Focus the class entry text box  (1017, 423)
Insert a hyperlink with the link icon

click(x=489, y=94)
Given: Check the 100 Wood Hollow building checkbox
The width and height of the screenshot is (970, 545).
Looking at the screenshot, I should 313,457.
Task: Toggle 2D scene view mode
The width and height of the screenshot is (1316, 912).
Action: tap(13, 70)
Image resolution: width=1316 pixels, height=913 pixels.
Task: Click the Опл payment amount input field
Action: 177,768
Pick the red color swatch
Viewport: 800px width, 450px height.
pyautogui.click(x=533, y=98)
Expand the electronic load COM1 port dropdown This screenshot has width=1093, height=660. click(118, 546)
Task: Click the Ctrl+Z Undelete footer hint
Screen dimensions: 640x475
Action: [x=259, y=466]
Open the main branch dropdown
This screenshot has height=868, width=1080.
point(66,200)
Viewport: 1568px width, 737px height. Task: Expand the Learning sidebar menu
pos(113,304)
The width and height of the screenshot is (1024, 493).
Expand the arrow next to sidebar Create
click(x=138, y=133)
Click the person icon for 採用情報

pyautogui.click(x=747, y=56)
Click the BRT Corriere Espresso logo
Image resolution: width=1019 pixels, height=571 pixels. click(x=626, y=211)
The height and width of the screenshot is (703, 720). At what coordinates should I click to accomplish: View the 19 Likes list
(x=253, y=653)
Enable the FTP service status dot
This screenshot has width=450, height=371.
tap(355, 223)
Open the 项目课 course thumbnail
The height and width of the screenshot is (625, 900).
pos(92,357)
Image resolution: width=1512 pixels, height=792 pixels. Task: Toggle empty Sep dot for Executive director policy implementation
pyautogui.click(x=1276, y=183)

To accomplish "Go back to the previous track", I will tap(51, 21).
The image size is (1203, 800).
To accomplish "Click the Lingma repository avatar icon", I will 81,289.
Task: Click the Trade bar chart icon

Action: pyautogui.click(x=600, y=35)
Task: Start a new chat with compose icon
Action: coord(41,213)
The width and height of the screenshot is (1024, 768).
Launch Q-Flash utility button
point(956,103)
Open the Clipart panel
◇ ◇ ◇ ◇ ◇ ◇ ◇
▸ WHAT YOU HAVE TO DO
Return all lines above that mention the word "will".

▸ REPLY TO THE EXERCISE
To accomplish "Go back to the previous track", I will tap(51, 21).
To accomplish "Click the Lingma repository avatar icon", I will 81,289.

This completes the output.